• _Selected text_:
Content starts
The sooner you call hospice, the more hospice can do for you.

I know that because, long before I joined the team at Mount Evans Home Health Care & Hospice, I learned it for myself.

In 1988, my mother, Gloria Shimanski, was diagnosed with inoperable lung cancer and given six months to live. Like most people, my mother thought of hospice as something reserved for the final hours of life, and she put her last days into the hands of her three brokenhearted sons. While I and my two older brothers did our level best to make her long decline as comfortable as possible, we simply didn’t have the knowledge or experience needed to properly address our mother’s physical and psychological needs.

When my mother’s pain finally surpassed our abilities to manage, I called our local hospice in Madison, Wisconsin, which sent over a nurse named Diane. Kind, gentle and thoroughly professional, Diane eased my mom’s symptoms and schooled us in the finer points of caregiving. She also became my mother’s dear friend, trusted advisor and emotional rock, and a source of endless relief for her sons. Near the end of her first visit, Diane called me aside.
Content ends
• _Directions_:
Using the hospice text, answer these:
(a) In what year was the mother diagnosed with lung cancer?
(b) What was the name of the nurse the hospice sent?
(c) In what city was the local hospice that was called?
Answer from the hospice text alone.

• _Source material_:
Content starts
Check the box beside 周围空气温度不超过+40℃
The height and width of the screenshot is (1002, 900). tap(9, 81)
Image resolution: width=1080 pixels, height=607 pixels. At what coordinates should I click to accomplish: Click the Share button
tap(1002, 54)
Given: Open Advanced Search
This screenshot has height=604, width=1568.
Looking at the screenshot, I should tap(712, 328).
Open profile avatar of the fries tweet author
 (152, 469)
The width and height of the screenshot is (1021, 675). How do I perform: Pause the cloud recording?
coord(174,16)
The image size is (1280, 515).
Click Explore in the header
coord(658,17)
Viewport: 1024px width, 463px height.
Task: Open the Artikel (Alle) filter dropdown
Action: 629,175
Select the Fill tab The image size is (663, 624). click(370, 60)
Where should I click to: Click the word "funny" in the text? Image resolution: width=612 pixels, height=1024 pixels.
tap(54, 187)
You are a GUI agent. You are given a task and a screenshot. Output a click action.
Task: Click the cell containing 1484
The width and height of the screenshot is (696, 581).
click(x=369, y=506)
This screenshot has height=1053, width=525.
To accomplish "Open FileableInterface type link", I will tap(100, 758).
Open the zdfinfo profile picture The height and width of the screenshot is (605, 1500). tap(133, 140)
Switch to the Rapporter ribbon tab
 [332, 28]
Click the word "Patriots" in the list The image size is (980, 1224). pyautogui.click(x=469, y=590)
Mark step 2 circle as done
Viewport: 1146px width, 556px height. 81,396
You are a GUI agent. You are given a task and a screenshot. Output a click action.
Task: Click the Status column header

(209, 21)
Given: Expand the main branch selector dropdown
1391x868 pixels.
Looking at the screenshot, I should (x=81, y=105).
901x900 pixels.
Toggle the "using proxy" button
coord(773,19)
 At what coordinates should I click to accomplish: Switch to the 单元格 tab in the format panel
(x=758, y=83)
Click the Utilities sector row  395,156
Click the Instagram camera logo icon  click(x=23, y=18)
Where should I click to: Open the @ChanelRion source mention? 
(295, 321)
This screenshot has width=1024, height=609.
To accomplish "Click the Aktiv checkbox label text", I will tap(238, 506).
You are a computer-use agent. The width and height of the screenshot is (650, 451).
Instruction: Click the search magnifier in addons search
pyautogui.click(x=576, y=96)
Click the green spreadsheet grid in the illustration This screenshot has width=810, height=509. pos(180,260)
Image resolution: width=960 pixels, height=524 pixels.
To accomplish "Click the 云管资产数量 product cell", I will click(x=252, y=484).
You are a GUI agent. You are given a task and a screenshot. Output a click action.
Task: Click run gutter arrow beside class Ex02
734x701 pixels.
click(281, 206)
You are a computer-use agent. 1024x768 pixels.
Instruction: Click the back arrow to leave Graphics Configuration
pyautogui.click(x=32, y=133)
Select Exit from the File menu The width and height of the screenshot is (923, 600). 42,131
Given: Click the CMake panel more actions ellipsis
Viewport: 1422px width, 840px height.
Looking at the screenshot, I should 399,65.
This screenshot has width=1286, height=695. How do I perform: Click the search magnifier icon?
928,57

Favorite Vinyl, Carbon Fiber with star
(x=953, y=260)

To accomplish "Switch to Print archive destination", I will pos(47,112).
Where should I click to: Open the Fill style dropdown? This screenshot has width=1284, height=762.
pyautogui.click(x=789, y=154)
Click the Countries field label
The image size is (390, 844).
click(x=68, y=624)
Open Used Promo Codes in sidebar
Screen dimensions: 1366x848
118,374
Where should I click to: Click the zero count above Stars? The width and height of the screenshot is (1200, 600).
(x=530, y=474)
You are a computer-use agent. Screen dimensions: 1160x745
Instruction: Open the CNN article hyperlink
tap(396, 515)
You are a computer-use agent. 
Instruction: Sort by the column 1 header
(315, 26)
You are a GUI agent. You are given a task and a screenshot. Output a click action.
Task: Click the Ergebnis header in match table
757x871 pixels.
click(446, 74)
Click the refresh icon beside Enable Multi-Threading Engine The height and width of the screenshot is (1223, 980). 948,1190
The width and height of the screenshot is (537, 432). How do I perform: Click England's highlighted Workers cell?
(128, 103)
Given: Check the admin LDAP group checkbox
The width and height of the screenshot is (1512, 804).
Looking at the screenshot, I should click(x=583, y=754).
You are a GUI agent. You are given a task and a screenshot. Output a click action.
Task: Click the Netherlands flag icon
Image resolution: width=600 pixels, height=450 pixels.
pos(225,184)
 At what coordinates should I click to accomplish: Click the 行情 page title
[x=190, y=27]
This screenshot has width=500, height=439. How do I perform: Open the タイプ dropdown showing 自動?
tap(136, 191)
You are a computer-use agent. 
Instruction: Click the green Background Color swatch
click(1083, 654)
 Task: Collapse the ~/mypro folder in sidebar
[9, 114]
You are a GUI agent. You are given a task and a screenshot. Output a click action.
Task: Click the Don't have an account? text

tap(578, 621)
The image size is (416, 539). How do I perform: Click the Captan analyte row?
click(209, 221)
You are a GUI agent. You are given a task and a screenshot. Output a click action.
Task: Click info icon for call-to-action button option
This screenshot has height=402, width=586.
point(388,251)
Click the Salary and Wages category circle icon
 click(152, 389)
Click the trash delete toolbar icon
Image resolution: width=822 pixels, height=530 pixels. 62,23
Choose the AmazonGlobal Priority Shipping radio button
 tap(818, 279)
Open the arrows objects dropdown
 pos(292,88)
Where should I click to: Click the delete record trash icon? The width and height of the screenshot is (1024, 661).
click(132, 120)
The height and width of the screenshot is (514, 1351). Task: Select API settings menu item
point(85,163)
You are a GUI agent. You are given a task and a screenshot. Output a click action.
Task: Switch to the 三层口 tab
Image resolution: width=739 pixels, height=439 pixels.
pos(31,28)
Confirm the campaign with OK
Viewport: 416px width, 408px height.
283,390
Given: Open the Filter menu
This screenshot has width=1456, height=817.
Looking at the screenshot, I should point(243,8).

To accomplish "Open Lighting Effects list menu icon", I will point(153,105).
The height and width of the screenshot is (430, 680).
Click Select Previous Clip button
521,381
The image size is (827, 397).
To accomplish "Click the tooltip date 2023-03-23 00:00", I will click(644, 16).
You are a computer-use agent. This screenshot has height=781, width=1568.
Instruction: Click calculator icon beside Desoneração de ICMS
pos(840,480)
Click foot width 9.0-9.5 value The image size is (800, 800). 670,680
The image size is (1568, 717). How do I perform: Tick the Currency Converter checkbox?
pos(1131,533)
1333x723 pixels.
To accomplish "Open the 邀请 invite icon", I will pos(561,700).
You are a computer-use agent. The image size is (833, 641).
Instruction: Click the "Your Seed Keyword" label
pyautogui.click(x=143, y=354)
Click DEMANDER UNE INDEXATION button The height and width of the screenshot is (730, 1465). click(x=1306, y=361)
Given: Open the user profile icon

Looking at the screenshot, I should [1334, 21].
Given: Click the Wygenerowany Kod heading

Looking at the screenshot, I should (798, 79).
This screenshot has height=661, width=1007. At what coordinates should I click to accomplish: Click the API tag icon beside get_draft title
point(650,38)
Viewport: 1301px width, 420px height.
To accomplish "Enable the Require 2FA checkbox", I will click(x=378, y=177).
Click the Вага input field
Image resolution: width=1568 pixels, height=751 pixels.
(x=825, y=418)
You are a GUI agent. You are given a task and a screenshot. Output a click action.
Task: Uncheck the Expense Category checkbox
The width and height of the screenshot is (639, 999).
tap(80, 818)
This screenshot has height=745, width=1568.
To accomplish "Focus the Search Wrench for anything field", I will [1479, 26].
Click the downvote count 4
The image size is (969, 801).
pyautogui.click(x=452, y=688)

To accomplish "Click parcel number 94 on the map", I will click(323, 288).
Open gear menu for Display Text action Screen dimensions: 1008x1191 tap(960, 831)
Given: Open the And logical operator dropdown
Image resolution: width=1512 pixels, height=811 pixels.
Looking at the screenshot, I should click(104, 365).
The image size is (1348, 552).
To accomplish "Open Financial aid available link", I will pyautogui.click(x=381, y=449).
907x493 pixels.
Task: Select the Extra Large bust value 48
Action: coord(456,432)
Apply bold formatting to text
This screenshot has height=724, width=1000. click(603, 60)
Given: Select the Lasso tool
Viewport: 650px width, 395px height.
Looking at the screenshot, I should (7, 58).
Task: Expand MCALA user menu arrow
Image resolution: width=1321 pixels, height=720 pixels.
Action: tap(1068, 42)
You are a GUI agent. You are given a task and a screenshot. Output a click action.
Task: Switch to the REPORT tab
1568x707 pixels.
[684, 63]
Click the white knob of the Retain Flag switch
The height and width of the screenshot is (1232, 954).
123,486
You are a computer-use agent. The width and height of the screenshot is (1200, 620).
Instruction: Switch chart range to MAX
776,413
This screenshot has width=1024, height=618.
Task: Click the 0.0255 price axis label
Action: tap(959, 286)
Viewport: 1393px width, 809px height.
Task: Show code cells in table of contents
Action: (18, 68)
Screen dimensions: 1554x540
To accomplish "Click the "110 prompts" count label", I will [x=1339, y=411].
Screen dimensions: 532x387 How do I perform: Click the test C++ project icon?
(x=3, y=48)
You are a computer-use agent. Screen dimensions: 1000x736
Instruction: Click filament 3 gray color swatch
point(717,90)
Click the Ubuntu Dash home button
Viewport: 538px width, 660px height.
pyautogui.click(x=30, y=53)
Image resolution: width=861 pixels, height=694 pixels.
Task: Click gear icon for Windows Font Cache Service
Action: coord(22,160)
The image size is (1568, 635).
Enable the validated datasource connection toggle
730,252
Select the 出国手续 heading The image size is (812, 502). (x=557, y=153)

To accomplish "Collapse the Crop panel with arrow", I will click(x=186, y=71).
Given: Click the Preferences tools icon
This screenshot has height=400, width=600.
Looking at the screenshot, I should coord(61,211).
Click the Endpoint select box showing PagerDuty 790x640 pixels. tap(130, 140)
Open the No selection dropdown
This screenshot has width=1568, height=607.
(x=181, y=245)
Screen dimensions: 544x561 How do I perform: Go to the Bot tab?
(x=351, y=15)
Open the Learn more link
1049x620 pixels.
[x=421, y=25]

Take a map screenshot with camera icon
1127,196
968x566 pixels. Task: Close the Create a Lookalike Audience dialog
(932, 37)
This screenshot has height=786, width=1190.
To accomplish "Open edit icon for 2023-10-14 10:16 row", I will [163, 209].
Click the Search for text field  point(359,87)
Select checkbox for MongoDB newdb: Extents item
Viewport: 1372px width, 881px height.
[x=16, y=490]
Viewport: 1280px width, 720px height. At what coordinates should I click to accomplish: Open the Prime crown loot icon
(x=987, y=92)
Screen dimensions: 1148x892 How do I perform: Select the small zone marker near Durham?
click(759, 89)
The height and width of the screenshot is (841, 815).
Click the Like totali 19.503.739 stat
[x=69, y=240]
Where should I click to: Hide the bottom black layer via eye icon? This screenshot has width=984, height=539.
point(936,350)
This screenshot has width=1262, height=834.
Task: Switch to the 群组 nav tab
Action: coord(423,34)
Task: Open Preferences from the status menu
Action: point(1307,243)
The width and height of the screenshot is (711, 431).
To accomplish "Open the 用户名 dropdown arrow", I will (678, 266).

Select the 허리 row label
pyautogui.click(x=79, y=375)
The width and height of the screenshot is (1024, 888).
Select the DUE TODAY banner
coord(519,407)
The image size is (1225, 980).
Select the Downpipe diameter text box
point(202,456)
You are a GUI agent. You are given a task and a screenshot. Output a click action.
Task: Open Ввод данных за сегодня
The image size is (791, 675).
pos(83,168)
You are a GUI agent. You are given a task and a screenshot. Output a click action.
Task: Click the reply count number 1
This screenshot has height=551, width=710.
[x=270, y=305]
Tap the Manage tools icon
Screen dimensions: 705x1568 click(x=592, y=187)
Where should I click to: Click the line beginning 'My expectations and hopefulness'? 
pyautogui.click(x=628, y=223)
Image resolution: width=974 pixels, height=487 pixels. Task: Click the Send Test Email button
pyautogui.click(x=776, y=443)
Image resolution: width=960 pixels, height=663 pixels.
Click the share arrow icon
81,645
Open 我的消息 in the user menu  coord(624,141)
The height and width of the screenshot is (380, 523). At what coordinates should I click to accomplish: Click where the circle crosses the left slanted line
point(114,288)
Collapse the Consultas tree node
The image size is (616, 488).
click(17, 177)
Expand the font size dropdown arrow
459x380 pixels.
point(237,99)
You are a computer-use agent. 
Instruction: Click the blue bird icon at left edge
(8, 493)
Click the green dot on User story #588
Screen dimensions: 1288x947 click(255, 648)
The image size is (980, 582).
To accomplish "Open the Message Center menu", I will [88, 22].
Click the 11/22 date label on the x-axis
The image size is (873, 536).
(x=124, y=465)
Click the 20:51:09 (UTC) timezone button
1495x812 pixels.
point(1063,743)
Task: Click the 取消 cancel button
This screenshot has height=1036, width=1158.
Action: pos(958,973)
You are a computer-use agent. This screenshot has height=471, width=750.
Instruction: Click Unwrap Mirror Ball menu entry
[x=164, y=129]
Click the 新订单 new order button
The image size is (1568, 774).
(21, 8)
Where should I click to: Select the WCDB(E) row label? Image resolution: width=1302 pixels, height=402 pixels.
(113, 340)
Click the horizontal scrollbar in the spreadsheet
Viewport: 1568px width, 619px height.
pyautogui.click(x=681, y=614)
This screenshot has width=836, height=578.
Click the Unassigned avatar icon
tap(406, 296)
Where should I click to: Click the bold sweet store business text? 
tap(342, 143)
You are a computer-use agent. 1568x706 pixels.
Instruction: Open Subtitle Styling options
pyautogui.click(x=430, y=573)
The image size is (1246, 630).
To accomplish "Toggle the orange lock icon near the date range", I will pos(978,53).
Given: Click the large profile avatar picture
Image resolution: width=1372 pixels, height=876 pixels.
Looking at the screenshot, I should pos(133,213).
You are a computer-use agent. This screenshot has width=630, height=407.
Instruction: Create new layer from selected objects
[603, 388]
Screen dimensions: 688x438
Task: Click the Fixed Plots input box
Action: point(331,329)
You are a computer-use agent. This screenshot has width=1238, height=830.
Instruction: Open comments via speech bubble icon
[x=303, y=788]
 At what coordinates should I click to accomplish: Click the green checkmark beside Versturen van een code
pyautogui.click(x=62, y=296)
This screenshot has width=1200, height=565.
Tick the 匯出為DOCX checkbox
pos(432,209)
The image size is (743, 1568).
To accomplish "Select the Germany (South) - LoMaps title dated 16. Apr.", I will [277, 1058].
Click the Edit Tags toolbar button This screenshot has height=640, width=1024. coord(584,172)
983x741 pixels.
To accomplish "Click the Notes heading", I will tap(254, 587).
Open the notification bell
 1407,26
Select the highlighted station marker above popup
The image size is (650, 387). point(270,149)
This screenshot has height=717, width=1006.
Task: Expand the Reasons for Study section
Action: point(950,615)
Content ends
• _Exercise output_:
(a) 1988
(b) Diane
(c) Madison, Wisconsin